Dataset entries
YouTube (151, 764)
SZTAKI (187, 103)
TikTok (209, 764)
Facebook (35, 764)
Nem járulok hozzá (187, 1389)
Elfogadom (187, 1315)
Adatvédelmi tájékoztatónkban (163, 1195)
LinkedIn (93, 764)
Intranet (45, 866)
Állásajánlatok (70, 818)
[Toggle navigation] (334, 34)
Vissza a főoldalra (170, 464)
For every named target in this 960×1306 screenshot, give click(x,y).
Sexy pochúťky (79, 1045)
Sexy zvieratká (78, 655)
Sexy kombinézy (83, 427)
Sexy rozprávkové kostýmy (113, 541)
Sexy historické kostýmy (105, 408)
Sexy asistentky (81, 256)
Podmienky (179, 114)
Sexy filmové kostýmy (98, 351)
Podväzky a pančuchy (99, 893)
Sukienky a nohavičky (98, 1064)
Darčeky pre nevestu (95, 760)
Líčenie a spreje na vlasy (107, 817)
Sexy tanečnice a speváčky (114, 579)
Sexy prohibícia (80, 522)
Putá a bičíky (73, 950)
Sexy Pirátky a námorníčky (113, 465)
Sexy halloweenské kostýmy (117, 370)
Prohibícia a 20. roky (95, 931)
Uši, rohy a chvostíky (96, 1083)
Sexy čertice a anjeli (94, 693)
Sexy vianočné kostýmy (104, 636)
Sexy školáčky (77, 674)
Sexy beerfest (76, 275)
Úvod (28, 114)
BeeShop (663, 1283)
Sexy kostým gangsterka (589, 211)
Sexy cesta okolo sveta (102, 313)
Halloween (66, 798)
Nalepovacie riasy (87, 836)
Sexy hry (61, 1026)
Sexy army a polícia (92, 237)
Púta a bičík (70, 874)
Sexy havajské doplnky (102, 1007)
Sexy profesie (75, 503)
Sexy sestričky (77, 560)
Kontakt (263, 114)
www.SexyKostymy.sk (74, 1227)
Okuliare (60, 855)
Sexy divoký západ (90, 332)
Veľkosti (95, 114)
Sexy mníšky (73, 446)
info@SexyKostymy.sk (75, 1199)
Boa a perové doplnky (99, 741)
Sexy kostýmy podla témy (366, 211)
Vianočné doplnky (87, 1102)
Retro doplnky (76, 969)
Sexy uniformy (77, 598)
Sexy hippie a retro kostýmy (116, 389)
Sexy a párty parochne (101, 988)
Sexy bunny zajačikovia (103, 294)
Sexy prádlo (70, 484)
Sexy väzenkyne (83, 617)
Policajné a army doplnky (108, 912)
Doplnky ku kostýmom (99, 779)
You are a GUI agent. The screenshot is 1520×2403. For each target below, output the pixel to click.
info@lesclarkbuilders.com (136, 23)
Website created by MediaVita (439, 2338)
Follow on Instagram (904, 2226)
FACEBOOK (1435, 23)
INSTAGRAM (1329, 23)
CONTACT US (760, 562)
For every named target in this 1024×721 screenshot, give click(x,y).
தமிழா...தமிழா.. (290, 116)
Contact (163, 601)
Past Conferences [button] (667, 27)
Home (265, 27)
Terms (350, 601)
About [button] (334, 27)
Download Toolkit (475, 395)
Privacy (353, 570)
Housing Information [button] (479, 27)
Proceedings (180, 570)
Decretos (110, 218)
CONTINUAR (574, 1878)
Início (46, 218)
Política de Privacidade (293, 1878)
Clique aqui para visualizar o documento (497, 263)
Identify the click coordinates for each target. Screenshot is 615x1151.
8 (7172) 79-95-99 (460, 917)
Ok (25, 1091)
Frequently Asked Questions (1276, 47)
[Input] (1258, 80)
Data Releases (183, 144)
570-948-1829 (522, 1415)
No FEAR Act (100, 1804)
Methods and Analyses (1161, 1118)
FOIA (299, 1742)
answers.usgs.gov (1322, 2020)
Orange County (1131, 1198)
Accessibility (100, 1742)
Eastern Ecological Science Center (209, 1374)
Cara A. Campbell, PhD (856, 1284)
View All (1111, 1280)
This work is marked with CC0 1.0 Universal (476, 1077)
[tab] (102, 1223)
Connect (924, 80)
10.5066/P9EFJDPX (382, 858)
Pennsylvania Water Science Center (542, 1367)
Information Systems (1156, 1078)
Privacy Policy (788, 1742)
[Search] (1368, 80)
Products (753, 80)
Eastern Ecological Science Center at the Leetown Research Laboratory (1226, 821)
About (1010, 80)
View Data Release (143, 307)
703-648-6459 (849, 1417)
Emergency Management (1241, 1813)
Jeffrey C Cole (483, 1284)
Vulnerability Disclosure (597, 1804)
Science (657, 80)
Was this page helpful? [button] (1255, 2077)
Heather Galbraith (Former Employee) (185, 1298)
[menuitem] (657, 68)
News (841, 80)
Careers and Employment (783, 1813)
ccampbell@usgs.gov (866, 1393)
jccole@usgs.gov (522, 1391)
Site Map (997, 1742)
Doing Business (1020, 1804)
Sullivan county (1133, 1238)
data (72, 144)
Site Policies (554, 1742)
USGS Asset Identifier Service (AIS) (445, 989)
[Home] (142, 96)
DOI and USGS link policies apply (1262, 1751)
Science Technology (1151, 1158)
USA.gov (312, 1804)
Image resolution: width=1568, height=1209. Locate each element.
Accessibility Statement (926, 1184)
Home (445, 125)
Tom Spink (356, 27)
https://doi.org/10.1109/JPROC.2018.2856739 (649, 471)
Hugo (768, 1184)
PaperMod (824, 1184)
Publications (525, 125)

REQUIRED TASK => Convert all of the items above into a JSON list of strings, one string per line, and leave out any blank lines.

FINAL ANSWER =>
[
  "YouTube (151, 764)",
  "SZTAKI (187, 103)",
  "TikTok (209, 764)",
  "Facebook (35, 764)",
  "Nem járulok hozzá (187, 1389)",
  "Elfogadom (187, 1315)",
  "Adatvédelmi tájékoztatónkban (163, 1195)",
  "LinkedIn (93, 764)",
  "Intranet (45, 866)",
  "Állásajánlatok (70, 818)",
  "[Toggle navigation] (334, 34)",
  "Vissza a főoldalra (170, 464)",
  "For every named target in this 960×1306 screenshot, give click(x,y).",
  "Sexy pochúťky (79, 1045)",
  "Sexy zvieratká (78, 655)",
  "Sexy kombinézy (83, 427)",
  "Sexy rozprávkové kostýmy (113, 541)",
  "Sexy historické kostýmy (105, 408)",
  "Sexy asistentky (81, 256)",
  "Podmienky (179, 114)",
  "Sexy filmové kostýmy (98, 351)",
  "Podväzky a pančuchy (99, 893)",
  "Sukienky a nohavičky (98, 1064)",
  "Darčeky pre nevestu (95, 760)",
  "Líčenie a spreje na vlasy (107, 817)",
  "Sexy tanečnice a speváčky (114, 579)",
  "Sexy prohibícia (80, 522)",
  "Putá a bičíky (73, 950)",
  "Sexy Pirátky a námorníčky (113, 465)",
  "Sexy halloweenské kostýmy (117, 370)",
  "Prohibícia a 20. roky (95, 931)",
  "Uši, rohy a chvostíky (96, 1083)",
  "Sexy čertice a anjeli (94, 693)",
  "Sexy vianočné kostýmy (104, 636)",
  "Sexy školáčky (77, 674)",
  "Sexy beerfest (76, 275)",
  "Úvod (28, 114)",
  "BeeShop (663, 1283)",
  "Sexy kostým gangsterka (589, 211)",
  "Sexy cesta okolo sveta (102, 313)",
  "Halloween (66, 798)",
  "Nalepovacie riasy (87, 836)",
  "Sexy hry (61, 1026)",
  "Sexy army a polícia (92, 237)",
  "Púta a bičík (70, 874)",
  "Sexy havajské doplnky (102, 1007)",
  "Sexy profesie (75, 503)",
  "Sexy sestričky (77, 560)",
  "Kontakt (263, 114)",
  "www.SexyKostymy.sk (74, 1227)",
  "Okuliare (60, 855)",
  "Sexy divoký západ (90, 332)",
  "Veľkosti (95, 114)",
  "Sexy mníšky (73, 446)",
  "info@SexyKostymy.sk (75, 1199)",
  "Boa a perové doplnky (99, 741)",
  "Sexy kostýmy podla témy (366, 211)",
  "Vianočné doplnky (87, 1102)",
  "Retro doplnky (76, 969)",
  "Sexy uniformy (77, 598)",
  "Sexy hippie a retro kostýmy (116, 389)",
  "Sexy a párty parochne (101, 988)",
  "Sexy bunny zajačikovia (103, 294)",
  "Sexy prádlo (70, 484)",
  "Sexy väzenkyne (83, 617)",
  "Policajné a army doplnky (108, 912)",
  "Doplnky ku kostýmom (99, 779)",
  "You are a GUI agent. The screenshot is 1520×2403. For each target below, output the pixel to click.",
  "info@lesclarkbuilders.com (136, 23)",
  "Website created by MediaVita (439, 2338)",
  "Follow on Instagram (904, 2226)",
  "FACEBOOK (1435, 23)",
  "INSTAGRAM (1329, 23)",
  "CONTACT US (760, 562)",
  "For every named target in this 1024×721 screenshot, give click(x,y).",
  "தமிழா...தமிழா.. (290, 116)",
  "Contact (163, 601)",
  "Past Conferences [button] (667, 27)",
  "Home (265, 27)",
  "Terms (350, 601)",
  "About [button] (334, 27)",
  "Download Toolkit (475, 395)",
  "Privacy (353, 570)",
  "Housing Information [button] (479, 27)",
  "Proceedings (180, 570)",
  "Decretos (110, 218)",
  "CONTINUAR (574, 1878)",
  "Início (46, 218)",
  "Política de Privacidade (293, 1878)",
  "Clique aqui para visualizar o documento (497, 263)",
  "Identify the click coordinates for each target. Screenshot is 615x1151.",
  "8 (7172) 79-95-99 (460, 917)",
  "Ok (25, 1091)",
  "Frequently Asked Questions (1276, 47)",
  "[Input] (1258, 80)",
  "Data Releases (183, 144)",
  "570-948-1829 (522, 1415)",
  "No FEAR Act (100, 1804)",
  "Methods and Analyses (1161, 1118)",
  "FOIA (299, 1742)",
  "answers.usgs.gov (1322, 2020)",
  "Orange County (1131, 1198)",
  "Accessibility (100, 1742)",
  "Eastern Ecological Science Center (209, 1374)",
  "Cara A. Campbell, PhD (856, 1284)",
  "View All (1111, 1280)",
  "This work is marked with CC0 1.0 Universal (476, 1077)",
  "[tab] (102, 1223)",
  "Connect (924, 80)",
  "10.5066/P9EFJDPX (382, 858)",
  "Pennsylvania Water Science Center (542, 1367)",
  "Information Systems (1156, 1078)",
  "Privacy Policy (788, 1742)",
  "[Search] (1368, 80)",
  "Products (753, 80)",
  "Eastern Ecological Science Center at the Leetown Research Laboratory (1226, 821)",
  "About (1010, 80)",
  "View Data Release (143, 307)",
  "703-648-6459 (849, 1417)",
  "Emergency Management (1241, 1813)",
  "Jeffrey C Cole (483, 1284)",
  "Vulnerability Disclosure (597, 1804)",
  "Science (657, 80)",
  "Was this page helpful? [button] (1255, 2077)",
  "Heather Galbraith (Former Employee) (185, 1298)",
  "[menuitem] (657, 68)",
  "News (841, 80)",
  "Careers and Employment (783, 1813)",
  "ccampbell@usgs.gov (866, 1393)",
  "jccole@usgs.gov (522, 1391)",
  "Site Map (997, 1742)",
  "Doing Business (1020, 1804)",
  "Sullivan county (1133, 1238)",
  "data (72, 144)",
  "Site Policies (554, 1742)",
  "USGS Asset Identifier Service (AIS) (445, 989)",
  "[Home] (142, 96)",
  "DOI and USGS link policies apply (1262, 1751)",
  "Science Technology (1151, 1158)",
  "USA.gov (312, 1804)",
  "Image resolution: width=1568, height=1209. Locate each element.",
  "Accessibility Statement (926, 1184)",
  "Home (445, 125)",
  "Tom Spink (356, 27)",
  "https://doi.org/10.1109/JPROC.2018.2856739 (649, 471)",
  "Hugo (768, 1184)",
  "PaperMod (824, 1184)",
  "Publications (525, 125)"
]